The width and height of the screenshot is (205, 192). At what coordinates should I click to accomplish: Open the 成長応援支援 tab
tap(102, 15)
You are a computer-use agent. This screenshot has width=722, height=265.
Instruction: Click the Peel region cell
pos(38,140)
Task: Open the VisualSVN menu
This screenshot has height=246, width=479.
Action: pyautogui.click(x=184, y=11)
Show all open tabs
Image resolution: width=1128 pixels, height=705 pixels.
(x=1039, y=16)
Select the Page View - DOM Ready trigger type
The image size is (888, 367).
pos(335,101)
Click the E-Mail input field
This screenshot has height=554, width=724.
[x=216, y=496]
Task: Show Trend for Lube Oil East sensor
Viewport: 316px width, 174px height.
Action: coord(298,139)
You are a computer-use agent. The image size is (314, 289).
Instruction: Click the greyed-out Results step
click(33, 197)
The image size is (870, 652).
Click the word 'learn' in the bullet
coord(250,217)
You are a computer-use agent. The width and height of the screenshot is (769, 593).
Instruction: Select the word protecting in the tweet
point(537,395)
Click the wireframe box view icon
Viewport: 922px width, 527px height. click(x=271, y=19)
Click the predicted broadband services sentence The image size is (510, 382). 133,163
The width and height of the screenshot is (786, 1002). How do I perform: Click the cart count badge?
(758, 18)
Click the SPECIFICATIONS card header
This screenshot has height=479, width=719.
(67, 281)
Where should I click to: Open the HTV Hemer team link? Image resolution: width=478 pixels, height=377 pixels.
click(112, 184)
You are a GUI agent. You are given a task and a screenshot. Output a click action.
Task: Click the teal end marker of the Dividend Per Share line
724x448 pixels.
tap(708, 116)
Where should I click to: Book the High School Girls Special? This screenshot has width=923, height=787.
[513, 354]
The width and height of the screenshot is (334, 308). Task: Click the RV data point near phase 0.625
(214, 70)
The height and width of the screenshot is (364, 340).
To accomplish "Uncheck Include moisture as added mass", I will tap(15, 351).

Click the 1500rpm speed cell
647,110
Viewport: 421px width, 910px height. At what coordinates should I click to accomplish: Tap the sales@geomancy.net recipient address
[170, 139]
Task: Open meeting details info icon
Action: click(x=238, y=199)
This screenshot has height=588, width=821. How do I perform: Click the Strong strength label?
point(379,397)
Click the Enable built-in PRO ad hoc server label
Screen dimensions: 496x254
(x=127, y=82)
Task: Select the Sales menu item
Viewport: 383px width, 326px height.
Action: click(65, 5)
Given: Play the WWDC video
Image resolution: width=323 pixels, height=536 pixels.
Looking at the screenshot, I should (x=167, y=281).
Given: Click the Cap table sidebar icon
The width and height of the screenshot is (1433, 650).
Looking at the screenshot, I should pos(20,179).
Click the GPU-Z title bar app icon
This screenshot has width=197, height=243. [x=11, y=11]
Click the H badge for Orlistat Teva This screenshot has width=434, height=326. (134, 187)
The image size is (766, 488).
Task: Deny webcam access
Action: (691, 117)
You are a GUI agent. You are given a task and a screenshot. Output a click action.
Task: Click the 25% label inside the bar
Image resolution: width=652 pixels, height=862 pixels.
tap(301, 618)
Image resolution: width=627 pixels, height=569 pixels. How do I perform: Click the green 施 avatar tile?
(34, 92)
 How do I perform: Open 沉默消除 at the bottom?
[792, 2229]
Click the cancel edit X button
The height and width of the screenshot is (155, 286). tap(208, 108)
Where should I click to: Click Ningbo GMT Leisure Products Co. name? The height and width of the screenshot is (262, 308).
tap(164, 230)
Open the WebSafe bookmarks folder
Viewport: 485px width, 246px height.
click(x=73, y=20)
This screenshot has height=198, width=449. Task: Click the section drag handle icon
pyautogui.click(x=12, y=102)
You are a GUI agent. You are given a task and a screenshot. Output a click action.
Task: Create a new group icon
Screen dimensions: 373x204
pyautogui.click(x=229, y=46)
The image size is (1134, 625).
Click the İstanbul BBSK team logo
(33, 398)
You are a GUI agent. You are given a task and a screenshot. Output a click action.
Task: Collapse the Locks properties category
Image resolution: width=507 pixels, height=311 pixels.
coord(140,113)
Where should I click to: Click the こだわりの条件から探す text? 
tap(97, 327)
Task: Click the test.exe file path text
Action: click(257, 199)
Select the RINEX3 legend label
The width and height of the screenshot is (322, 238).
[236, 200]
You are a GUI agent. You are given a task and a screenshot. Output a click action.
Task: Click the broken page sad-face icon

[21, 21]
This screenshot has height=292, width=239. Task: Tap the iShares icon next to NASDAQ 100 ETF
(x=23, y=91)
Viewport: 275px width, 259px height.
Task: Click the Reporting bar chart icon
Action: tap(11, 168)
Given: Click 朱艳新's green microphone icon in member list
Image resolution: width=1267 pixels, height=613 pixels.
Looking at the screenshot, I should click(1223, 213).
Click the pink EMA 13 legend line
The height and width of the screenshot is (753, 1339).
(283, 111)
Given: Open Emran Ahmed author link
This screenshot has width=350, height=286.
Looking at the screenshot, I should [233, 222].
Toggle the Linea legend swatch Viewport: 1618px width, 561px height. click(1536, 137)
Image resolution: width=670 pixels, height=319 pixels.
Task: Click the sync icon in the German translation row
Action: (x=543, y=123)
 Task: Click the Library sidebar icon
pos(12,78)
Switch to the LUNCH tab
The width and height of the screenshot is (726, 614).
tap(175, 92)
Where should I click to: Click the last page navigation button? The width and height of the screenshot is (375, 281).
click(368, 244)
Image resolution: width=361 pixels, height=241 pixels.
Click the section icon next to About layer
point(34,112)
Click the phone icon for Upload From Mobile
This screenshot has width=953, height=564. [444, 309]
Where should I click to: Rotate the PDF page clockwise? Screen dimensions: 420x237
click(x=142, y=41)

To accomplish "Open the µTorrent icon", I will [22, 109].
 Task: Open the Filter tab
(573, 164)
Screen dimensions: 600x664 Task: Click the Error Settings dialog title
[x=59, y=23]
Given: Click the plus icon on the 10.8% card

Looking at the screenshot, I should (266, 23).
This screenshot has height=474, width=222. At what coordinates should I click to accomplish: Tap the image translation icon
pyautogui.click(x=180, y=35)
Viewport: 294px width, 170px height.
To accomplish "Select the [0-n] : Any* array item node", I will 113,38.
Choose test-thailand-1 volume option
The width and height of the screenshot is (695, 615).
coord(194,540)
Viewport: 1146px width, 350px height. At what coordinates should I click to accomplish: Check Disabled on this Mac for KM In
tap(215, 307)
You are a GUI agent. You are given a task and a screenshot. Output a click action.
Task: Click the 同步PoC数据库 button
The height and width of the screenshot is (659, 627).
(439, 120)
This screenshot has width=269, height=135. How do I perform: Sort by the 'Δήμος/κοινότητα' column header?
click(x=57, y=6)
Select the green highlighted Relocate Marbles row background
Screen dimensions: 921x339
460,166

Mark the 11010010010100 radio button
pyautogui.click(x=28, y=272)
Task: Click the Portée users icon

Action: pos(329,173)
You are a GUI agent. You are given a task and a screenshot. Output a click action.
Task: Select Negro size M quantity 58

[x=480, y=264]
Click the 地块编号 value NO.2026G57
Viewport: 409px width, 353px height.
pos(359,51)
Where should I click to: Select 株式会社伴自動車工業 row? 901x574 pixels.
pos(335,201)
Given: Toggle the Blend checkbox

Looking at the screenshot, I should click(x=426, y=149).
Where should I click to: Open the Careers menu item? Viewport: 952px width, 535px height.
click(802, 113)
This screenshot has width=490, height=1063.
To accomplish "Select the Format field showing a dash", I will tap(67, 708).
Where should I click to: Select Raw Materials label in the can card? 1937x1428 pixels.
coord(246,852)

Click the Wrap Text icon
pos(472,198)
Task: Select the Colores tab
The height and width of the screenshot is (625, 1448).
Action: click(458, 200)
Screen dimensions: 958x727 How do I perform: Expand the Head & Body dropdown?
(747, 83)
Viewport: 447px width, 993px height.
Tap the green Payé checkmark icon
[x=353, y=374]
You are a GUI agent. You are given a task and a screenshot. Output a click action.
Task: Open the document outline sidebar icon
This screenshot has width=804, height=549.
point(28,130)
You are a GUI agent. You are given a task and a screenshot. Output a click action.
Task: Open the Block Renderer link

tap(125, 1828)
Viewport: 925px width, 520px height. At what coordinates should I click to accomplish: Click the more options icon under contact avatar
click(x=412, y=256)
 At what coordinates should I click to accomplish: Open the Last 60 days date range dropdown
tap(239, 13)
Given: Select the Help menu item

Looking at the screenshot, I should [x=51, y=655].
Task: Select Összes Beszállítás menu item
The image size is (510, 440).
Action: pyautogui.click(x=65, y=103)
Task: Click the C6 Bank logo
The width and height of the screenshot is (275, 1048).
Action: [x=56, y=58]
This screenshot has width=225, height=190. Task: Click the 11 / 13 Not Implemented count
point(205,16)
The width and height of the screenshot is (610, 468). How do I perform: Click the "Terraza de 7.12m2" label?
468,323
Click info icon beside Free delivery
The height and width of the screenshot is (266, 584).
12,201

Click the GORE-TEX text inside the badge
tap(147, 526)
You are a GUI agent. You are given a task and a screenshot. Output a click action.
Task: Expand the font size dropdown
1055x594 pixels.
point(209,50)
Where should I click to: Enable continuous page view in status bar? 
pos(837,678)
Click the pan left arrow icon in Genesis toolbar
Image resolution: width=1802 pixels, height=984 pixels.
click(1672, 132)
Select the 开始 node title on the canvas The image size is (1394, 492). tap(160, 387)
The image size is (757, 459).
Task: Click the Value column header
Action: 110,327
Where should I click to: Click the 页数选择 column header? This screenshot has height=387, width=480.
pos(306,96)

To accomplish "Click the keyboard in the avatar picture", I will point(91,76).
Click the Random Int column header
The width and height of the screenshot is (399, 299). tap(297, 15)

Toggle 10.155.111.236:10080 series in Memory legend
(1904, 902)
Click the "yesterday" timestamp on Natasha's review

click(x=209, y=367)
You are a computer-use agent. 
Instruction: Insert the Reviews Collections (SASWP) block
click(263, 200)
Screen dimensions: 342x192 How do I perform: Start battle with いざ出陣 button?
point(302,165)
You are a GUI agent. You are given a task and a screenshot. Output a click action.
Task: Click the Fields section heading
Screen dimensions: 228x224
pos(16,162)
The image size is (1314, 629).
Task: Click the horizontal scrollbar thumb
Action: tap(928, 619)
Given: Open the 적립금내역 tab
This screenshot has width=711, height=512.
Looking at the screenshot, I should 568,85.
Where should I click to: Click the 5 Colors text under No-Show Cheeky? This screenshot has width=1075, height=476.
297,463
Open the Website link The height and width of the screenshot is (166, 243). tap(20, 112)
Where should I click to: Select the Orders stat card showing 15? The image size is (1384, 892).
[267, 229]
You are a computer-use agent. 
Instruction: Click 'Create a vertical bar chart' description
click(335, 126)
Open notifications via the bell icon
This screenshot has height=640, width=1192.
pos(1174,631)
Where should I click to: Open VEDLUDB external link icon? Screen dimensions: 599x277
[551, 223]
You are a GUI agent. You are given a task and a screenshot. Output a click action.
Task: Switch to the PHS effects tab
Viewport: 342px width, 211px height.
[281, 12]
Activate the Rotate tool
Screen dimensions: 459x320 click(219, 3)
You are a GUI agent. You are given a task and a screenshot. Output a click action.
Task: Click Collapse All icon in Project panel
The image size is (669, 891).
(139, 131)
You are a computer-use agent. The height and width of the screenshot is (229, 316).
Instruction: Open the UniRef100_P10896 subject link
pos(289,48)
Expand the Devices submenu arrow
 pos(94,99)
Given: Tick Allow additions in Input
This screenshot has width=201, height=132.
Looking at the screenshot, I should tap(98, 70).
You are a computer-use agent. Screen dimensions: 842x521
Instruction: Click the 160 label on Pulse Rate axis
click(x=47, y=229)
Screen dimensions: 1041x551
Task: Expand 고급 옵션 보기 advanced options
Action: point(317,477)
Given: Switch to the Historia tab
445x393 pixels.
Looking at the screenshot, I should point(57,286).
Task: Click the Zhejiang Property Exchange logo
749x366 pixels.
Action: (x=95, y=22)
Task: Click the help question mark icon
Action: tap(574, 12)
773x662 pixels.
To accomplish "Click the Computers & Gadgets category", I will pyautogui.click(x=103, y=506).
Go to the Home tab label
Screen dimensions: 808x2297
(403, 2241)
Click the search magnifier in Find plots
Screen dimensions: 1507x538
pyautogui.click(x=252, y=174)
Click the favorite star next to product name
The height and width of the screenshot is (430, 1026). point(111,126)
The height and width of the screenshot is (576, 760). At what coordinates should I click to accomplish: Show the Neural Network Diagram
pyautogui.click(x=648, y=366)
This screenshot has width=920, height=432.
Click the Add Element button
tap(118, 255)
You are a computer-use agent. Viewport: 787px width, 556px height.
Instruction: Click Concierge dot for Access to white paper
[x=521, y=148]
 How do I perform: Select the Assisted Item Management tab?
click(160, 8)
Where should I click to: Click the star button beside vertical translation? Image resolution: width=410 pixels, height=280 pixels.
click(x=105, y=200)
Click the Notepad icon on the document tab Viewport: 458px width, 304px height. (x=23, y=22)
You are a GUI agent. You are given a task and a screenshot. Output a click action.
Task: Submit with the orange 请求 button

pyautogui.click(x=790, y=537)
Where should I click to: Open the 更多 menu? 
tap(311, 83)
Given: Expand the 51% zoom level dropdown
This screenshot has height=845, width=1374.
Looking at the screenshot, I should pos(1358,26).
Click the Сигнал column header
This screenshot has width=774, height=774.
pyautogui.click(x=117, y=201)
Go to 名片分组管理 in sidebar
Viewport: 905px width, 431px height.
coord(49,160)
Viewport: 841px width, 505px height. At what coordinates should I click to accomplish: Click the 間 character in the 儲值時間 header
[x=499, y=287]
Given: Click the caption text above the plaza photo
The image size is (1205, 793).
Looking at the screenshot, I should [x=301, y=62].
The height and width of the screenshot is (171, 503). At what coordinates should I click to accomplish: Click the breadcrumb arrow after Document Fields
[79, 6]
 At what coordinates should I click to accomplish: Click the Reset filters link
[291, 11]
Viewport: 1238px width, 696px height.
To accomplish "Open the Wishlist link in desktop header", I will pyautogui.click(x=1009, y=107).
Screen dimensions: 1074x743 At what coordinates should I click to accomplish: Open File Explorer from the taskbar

* _Problem to solve_
All lines of the material that contain the word "Switch" should be listed.

* _Written solution_
Switch to the LUNCH tab
Task: Switch to the PHS effects tab
Given: Switch to the Historia tab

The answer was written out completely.